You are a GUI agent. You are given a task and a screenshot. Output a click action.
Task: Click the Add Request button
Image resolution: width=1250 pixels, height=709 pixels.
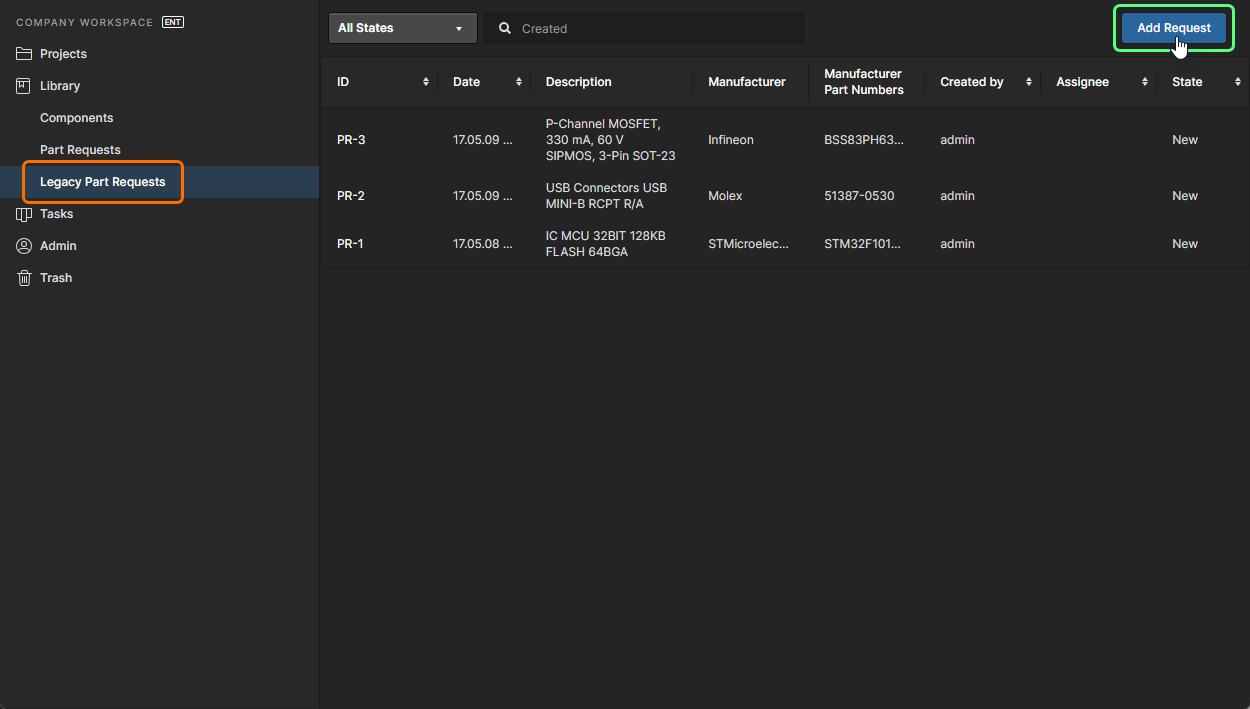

* * *

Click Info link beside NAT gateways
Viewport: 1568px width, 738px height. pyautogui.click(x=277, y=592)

What the task requires: Starting at the line that contains "You are a GUI" and stopping after the line that contains "Image resolution: width=1250", write out every line exactly as it appears above, and no other line.

Task output:
You are a GUI agent. You are given a task and a screenshot. Output a click action.
Task: Click the Add Request button
Image resolution: width=1250 pixels, height=709 pixels.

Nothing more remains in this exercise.